Exercise instructions ▸
Only the lines from the top of the records below through the line containing "Given: Open LibreOffice Writer" should be printed, exactly and without pictures.

Data listing ▸
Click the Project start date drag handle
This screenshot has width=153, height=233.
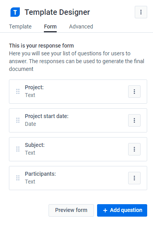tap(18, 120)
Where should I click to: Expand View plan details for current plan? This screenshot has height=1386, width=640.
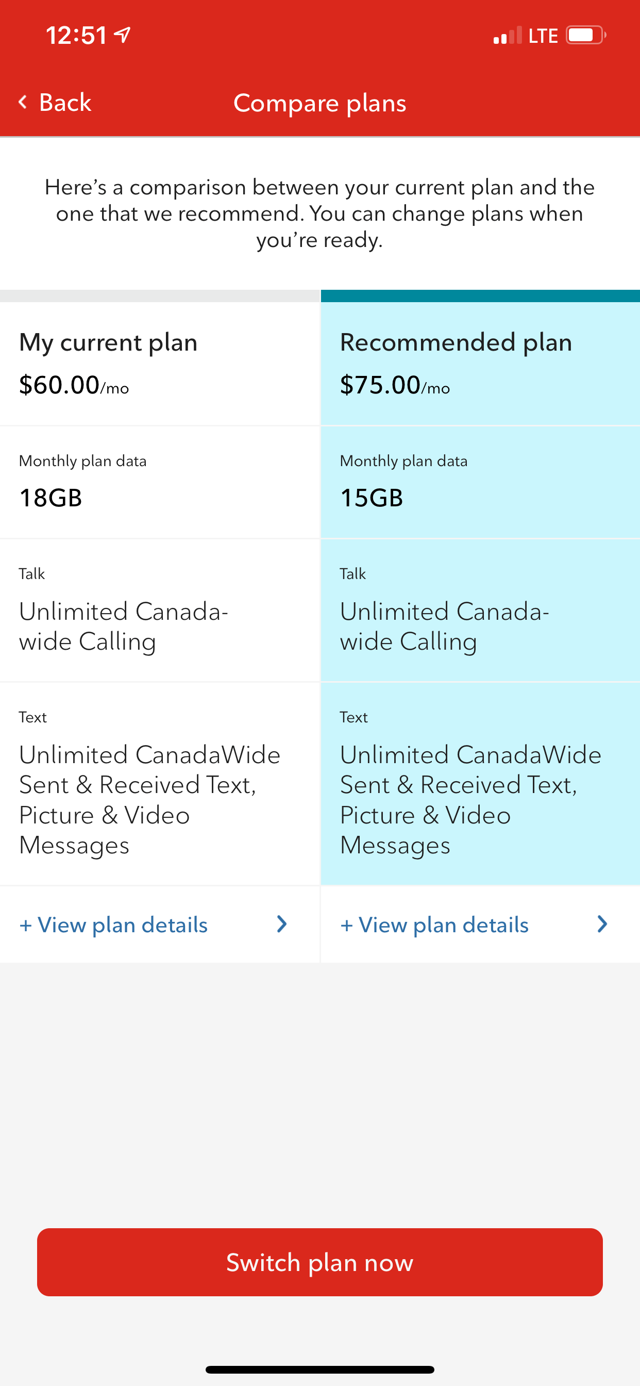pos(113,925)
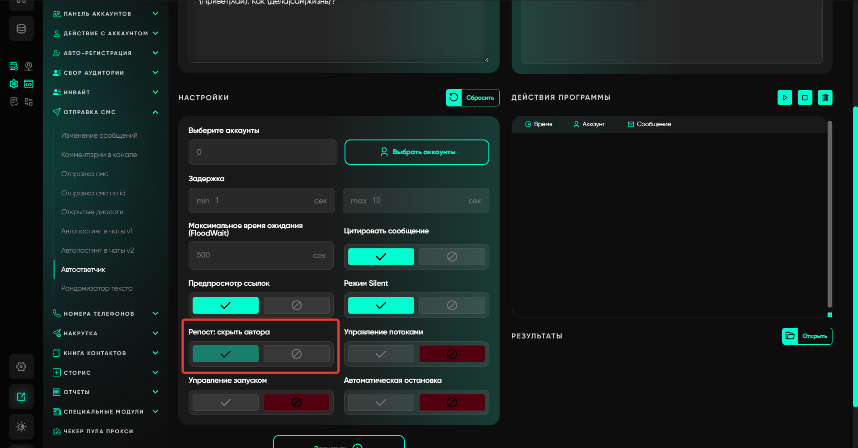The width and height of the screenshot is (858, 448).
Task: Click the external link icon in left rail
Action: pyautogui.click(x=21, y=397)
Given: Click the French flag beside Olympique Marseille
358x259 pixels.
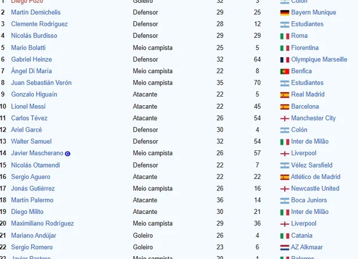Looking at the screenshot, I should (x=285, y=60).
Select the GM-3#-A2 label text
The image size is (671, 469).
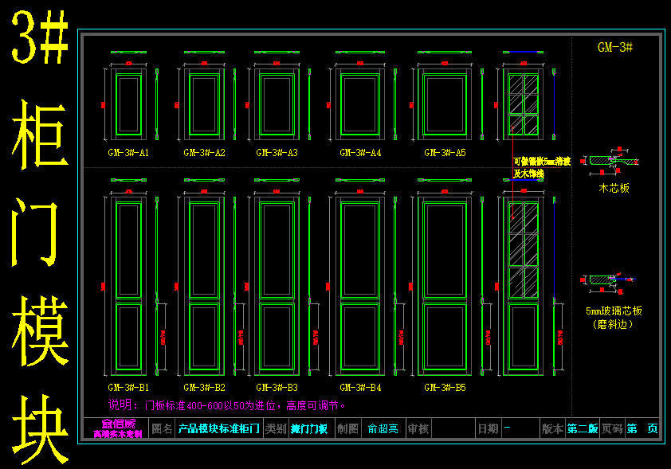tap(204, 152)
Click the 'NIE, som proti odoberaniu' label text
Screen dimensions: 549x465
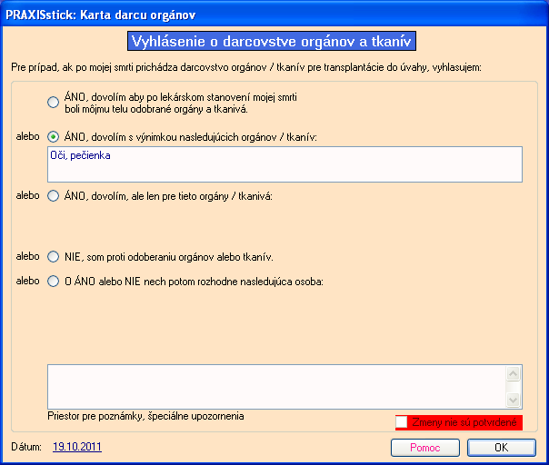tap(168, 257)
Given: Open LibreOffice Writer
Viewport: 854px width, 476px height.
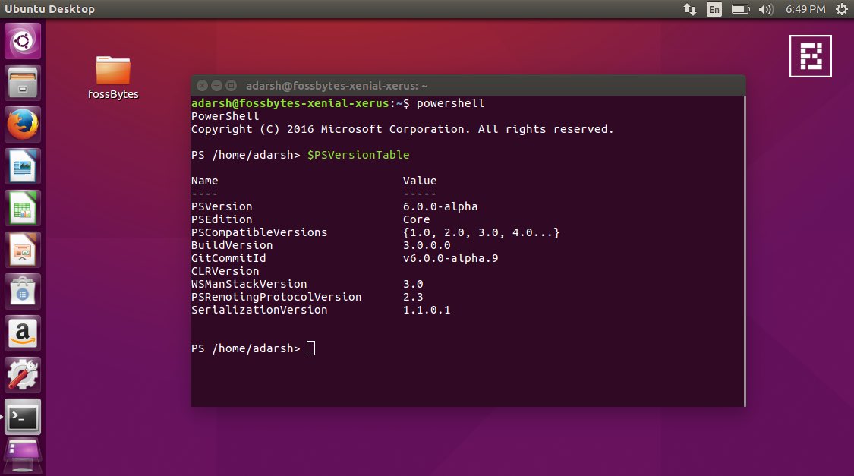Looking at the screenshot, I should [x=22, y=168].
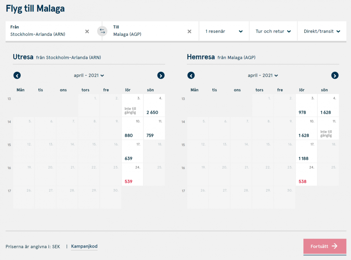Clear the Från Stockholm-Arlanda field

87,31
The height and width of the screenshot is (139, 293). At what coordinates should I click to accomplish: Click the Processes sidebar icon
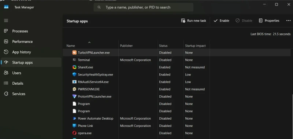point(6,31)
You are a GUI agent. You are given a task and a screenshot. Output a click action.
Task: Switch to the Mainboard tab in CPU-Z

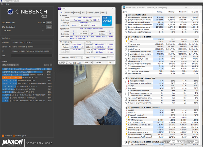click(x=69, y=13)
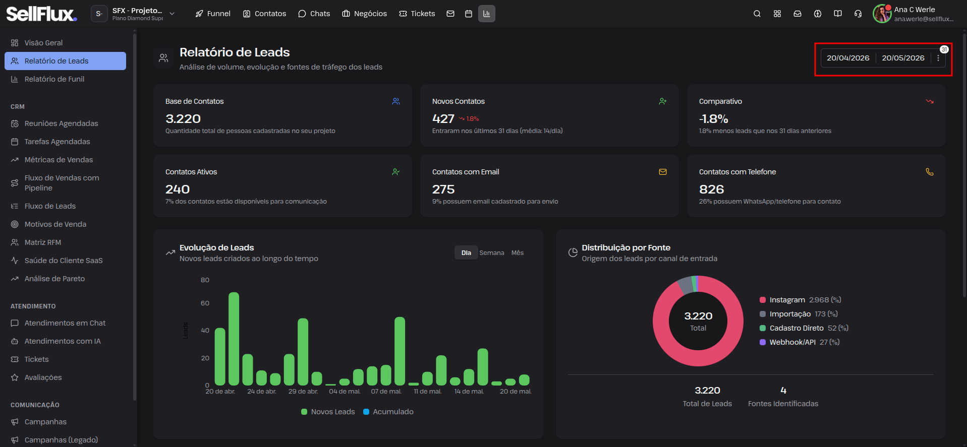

Your solution ▸
Click the Project start date drag handle
This screenshot has width=153, height=233.
tap(18, 120)
Where should I click to: Expand View plan details for current plan? This screenshot has height=1386, width=640.
pos(113,925)
The width and height of the screenshot is (858, 448).
Task: Click the external link icon in left rail
Action: pyautogui.click(x=21, y=397)
Given: Click the French flag beside Olympique Marseille
358x259 pixels.
Looking at the screenshot, I should (x=285, y=60).
Select the GM-3#-A2 label text
The image size is (671, 469).
tap(204, 152)
Click the 'NIE, som proti odoberaniu' label text
Screen dimensions: 549x465
tap(168, 257)
Given: Open LibreOffice Writer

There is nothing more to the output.